日本語で考えることは、一面、日本語社会の制約を受けることでもあって、

自然言語とおなじことがLLMでも起こります。

いまはdeep learningでの掘り下げが日本語では間に合っていなくて、どうやら英語からの借用を日本語に翻訳して使っている部分がおおきいようですが、

この日本語の膨大な語彙の海における掘り下げが終わるころになると、英語と日本語の言語世界の差が深刻なものとして姿を現すはずです。

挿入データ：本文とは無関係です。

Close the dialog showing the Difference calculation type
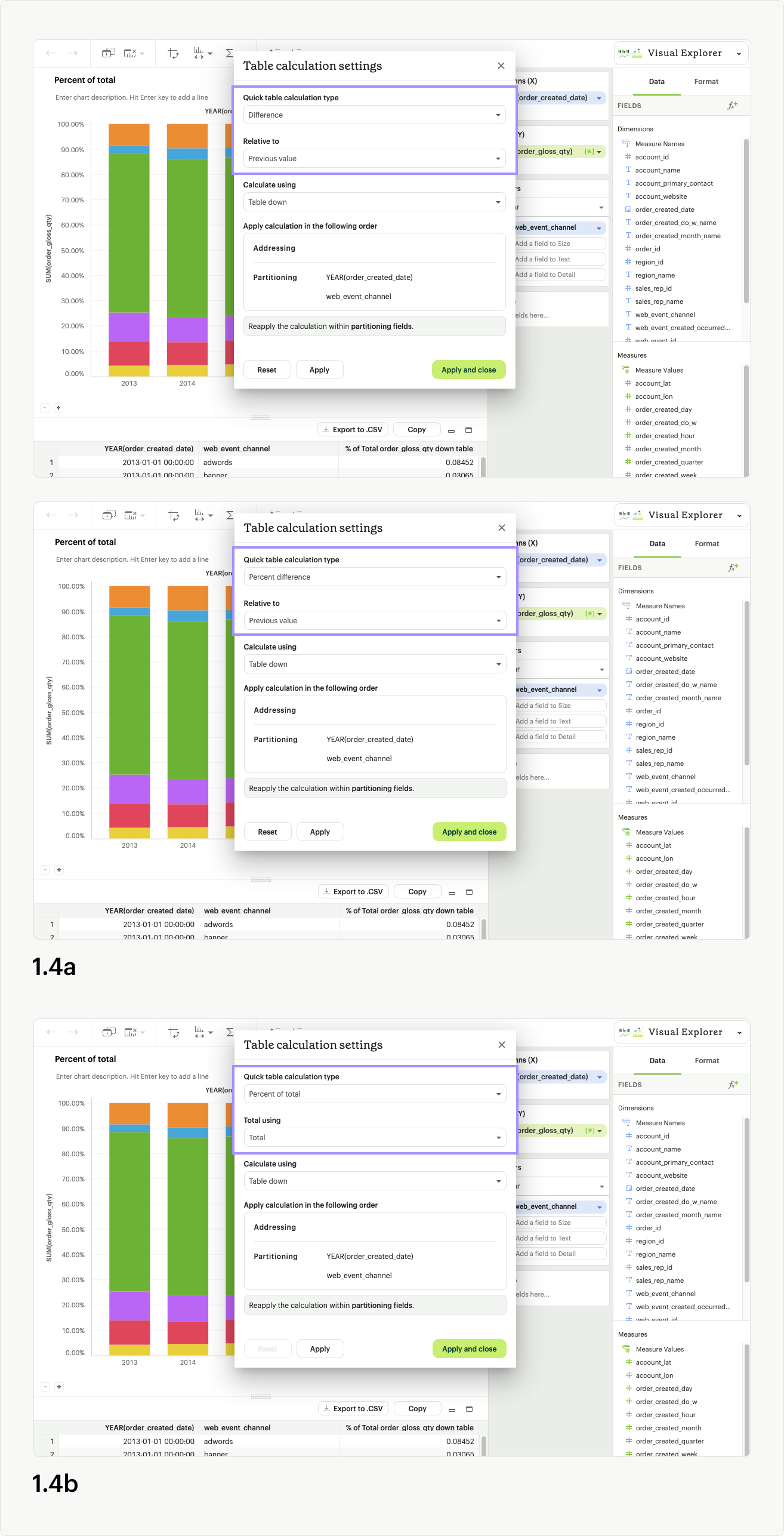The image size is (784, 1536). click(x=501, y=66)
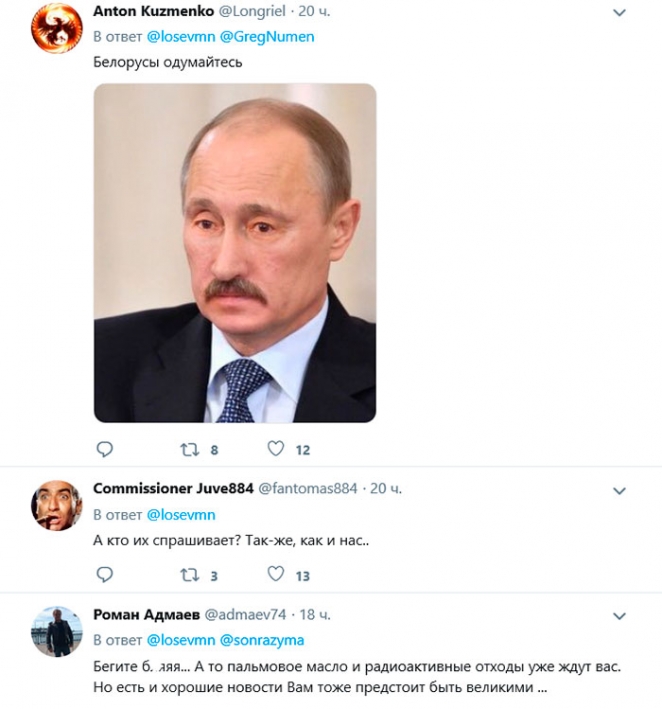Click Роман Адмаев's profile avatar
This screenshot has height=709, width=662.
tap(56, 630)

まだ赤ちゃんだといっても、いまの段階ですでにAIは、インターネットよりも遙かにおおきく人間世界を変えてしまうことが誰の目にも明らかになっている。

LLMは、日本語でいうと「鍛錬」かな?

トレーニングによって、理屈どおり、どんどん自立的に賢くなってゆくが、

なんだかプロンプトを使って「鍛えて」いると、やっていても薄気味が悪くなってくることがあります。

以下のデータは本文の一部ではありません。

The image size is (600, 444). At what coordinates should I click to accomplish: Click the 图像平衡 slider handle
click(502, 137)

核分裂テクノロジーが、本来人間には制御できないエネルギーを取りだしてしまったように、人間は自分では制御できかい思考システムを作ってしまったような気がしなくもない。

技術的な勘がいい、イーロン・マスクやウォズニアックたちは、正当にも敏感に反応して

「いますぐ6ヶ月開発を中止するべきだ」と声明を発表したけれども、

パグウォッシュ会議を開いても、なにをやっても、科学者がどんな取り決めを行っても、

人間の手は好奇心の力で動いて、核の研究は止まらなかったように、今回のAIも、「取り決め」なんかで止まるものではないでしょう。

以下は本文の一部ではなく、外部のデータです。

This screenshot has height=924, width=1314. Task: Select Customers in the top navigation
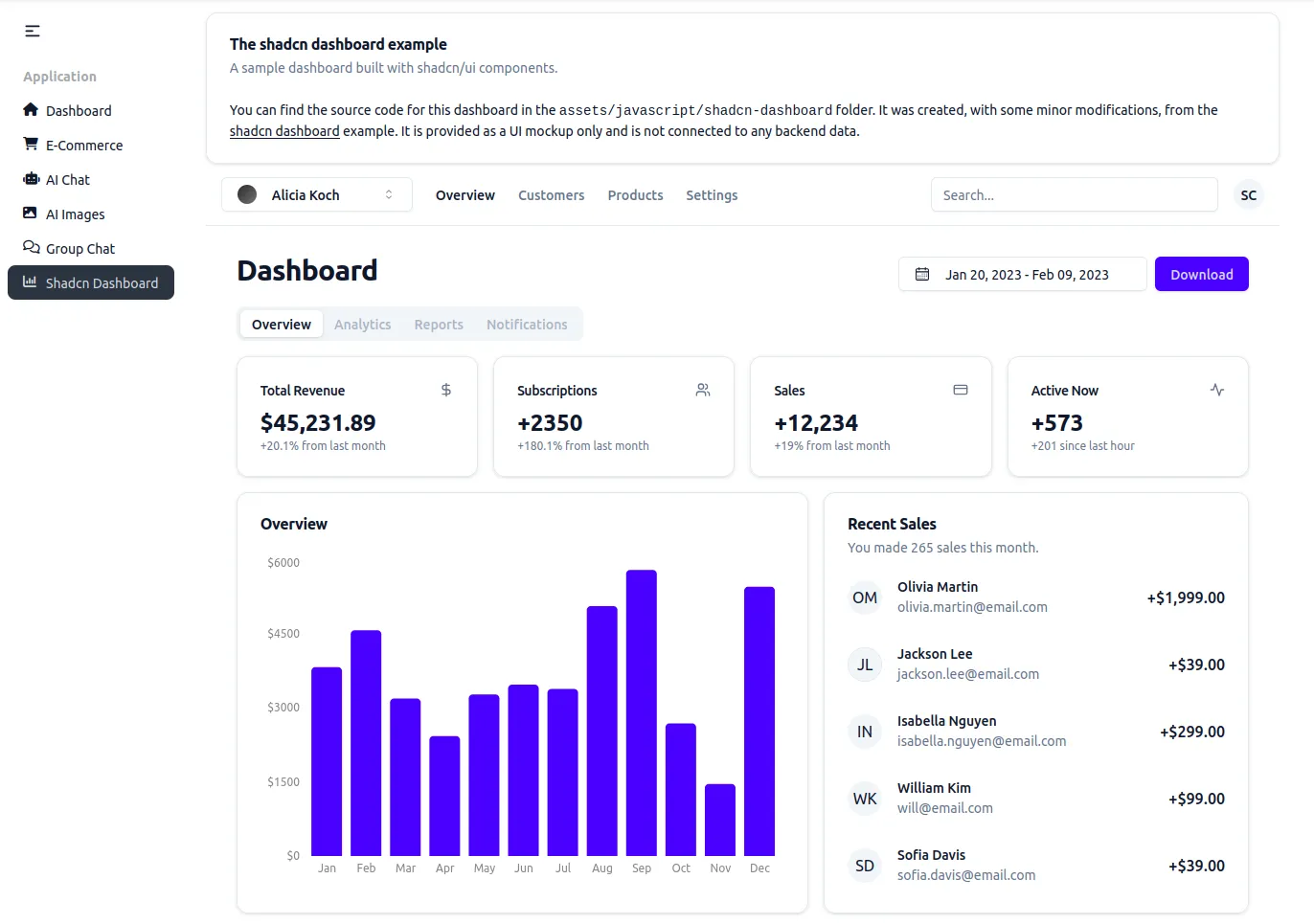(x=551, y=195)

ここまで読んでくれば、ここから「少なくとも」30年、日本語社会が対峙して正面から向きあわざるを得なくなる困難が、どんなものか、判ったとおもいます。

日本語人がやってきたことは言語自体の堕落として言語に刻まれていて、

どこを踏み抜いてもおかしくない腐った床板の上を歩き、いつ倒壊しても不思議ではない、梁も柱もシロアリだらけの建物のなかで苦闘することが、いままで40年やってきたことのconsequenceとして予想されたのは以前からでも、LLMの登場によって、それが激烈な形で顕れるのかも知れません。

ぼく自身、そういう観点から見たことはなかったが、どうやら日本の、この40年の、

「なにもしないためなら、なんでもする」

どんな理屈でも立てる、苛烈な、とヘンテコリンな形容詞をつけたいくらいの無為は、

予想を遙かに超えて深刻な事態を日本語社会にもたらしていくでしょう。

あるいは40年経たないうちに、日本語は機能停止を余儀なくされるかもしれない。

限定されたベクトル上に並べることが可能な「透明性が高い」言語であるプログラミング言語に留まって理解されているうちはいいが、LLMが発達するにつれて、打撃は必然的に、おおきく、本質的なものになっていくでしょう。

「インターネットは英語のものだ」

というより遙かに深刻な意味において、LLMは西洋語のものだからです。

他人事で、ただの日本語ファンにすぎないぼくでも、

「これは困ったな」と、おもう。

チェックメイトなのが判り切っているのに、絶対にキングを生き延びさせなければならないチェスプレーヤーは、こんな気分なのではなかろーか。

くだらない冗談を言っている場合じゃないんだけどね。